KONTAN.CO.ID - JAKARTA. Kinerja emiten rokok masih tertekan sepanjang paruh pertama tahun ini. Laba bersih PT Hanjaya Mandala Sampoerna Tbk (
HMSP) dan PT Gudang Garam Tbk (
GGRM) kompak turun. HMSP membukukan pendapatan sebesar Rp 53,5 triliun atau tumbuh 12,34% secara tahunan (year on year/yoy), tetapi laba bersih turun 26,39% yoy menjadi Rp 3,04 triliun. Senada, pendapatan GGRM naik 1,82% yoy menjadi Rp 61,67 triliun sementara laba bersih tergerus 59,37% yoy menjadi Rp 956,14 miliar.

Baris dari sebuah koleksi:

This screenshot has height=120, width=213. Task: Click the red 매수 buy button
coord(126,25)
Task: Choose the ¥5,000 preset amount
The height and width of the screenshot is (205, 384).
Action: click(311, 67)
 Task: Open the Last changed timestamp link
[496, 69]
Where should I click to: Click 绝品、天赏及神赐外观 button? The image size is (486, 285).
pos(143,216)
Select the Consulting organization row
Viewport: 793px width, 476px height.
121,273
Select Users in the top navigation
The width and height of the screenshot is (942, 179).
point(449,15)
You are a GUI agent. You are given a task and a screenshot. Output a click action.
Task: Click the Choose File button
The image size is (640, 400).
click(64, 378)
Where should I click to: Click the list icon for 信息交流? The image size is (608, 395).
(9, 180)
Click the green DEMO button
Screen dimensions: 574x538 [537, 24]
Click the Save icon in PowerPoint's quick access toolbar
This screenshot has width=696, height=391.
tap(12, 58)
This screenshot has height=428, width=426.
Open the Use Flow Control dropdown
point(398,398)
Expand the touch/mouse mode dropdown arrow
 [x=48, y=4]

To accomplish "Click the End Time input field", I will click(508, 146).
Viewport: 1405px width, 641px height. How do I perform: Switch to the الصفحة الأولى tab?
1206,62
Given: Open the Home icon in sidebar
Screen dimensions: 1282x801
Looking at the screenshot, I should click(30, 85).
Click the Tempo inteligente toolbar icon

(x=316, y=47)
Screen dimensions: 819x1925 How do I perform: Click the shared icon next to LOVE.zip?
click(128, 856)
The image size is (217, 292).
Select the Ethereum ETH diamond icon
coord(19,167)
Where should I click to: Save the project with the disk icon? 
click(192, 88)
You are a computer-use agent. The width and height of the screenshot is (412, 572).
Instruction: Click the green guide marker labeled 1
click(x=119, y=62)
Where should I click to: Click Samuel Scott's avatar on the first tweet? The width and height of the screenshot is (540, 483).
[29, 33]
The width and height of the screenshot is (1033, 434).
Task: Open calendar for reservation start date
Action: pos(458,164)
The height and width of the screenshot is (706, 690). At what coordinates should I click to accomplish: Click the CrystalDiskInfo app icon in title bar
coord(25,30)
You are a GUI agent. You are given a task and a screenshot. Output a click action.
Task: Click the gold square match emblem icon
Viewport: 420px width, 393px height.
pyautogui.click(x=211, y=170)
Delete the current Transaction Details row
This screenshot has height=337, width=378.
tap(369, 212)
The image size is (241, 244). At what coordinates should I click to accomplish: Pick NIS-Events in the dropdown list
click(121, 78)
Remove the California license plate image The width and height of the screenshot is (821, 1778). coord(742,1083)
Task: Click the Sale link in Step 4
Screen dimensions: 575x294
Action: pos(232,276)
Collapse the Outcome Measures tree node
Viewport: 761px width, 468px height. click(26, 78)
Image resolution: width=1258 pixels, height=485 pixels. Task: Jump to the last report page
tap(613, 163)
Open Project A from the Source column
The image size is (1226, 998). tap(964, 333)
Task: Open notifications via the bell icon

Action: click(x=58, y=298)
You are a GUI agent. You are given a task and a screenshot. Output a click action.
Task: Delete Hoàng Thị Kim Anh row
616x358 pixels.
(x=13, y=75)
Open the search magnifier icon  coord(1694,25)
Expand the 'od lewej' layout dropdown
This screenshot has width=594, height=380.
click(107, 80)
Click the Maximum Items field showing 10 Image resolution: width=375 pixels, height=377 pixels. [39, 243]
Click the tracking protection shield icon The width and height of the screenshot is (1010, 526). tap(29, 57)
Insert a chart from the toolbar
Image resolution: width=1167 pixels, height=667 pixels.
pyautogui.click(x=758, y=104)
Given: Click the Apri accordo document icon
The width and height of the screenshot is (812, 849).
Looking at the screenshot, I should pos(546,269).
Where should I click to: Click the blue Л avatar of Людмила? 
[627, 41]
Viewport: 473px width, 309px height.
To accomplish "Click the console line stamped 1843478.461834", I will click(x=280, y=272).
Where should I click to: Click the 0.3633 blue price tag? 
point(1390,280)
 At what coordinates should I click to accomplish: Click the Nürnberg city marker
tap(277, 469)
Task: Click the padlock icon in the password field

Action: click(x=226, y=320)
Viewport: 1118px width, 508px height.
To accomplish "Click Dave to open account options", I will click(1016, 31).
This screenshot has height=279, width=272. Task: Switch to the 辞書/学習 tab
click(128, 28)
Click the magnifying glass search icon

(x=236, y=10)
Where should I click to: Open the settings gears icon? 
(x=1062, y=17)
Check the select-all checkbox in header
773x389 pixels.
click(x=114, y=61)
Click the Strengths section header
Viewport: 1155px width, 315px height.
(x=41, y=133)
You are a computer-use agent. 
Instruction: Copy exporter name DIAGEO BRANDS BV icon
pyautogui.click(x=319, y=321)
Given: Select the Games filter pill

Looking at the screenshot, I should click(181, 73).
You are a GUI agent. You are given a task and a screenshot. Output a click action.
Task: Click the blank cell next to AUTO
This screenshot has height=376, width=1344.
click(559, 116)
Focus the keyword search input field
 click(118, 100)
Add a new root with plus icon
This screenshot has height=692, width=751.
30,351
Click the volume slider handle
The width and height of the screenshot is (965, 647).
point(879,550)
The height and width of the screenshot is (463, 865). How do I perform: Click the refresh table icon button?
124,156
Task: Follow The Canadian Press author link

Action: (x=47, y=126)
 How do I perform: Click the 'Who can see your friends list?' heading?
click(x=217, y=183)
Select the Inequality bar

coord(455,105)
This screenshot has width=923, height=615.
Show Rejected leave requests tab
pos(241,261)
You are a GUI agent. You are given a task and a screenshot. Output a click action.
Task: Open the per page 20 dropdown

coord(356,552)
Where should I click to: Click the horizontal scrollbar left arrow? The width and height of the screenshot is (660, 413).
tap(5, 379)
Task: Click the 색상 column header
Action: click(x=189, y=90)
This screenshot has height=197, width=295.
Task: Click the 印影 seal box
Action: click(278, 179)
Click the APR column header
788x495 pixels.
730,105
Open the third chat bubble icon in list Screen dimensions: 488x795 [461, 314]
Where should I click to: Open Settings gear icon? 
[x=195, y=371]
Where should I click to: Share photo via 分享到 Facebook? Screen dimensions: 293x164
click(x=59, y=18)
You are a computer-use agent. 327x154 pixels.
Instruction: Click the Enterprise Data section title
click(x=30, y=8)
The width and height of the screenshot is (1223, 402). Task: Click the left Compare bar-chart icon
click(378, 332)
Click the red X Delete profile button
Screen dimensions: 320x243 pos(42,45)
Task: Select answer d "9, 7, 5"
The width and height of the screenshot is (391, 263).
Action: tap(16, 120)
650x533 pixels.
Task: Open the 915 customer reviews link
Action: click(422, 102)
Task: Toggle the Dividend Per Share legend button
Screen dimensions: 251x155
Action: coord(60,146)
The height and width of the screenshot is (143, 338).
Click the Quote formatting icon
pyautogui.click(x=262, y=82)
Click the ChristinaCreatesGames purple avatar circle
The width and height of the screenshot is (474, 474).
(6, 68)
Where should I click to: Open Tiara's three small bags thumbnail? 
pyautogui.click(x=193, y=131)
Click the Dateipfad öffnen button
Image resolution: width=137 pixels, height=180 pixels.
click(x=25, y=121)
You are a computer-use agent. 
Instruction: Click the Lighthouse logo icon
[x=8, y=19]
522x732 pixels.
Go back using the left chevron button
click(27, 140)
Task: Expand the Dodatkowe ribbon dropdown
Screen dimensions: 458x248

Kerjakan soal berikut —
(1) Menurut teks tentang kinerja emiten rokok, berapa laba bersih GGRM pada paruh pertama tahun ini?
(2) Salin persis bagian teks tentang kinerja emiten rokok dari "KONTAN.CO.ID - JAKARTA." sampai "Rp 956,14 miliar.".
(3) Terjemahkan kalimat "Kinerja emiten rokok masih tertekan sepanjang paruh pertama tahun ini." dari teks tentang kinerja emiten rokok ke dalam bahasa Inggris.

Jawaban tiap soal —
(1) Rp 956,14 miliar.

(2)
KONTAN.CO.ID - JAKARTA. Kinerja emiten rokok masih tertekan sepanjang paruh pertama tahun ini. Laba bersih PT Hanjaya Mandala Sampoerna Tbk (
HMSP) dan PT Gudang Garam Tbk (
GGRM) kompak turun. HMSP membukukan pendapatan sebesar Rp 53,5 triliun atau tumbuh 12,34% secara tahunan (year on year/yoy), tetapi laba bersih turun 26,39% yoy menjadi Rp 3,04 triliun. Senada, pendapatan GGRM naik 1,82% yoy menjadi Rp 61,67 triliun sementara laba bersih tergerus 59,37% yoy menjadi Rp 956,14 miliar.

(3) The performance of cigarette issuers remained under pressure throughout the first half of this year.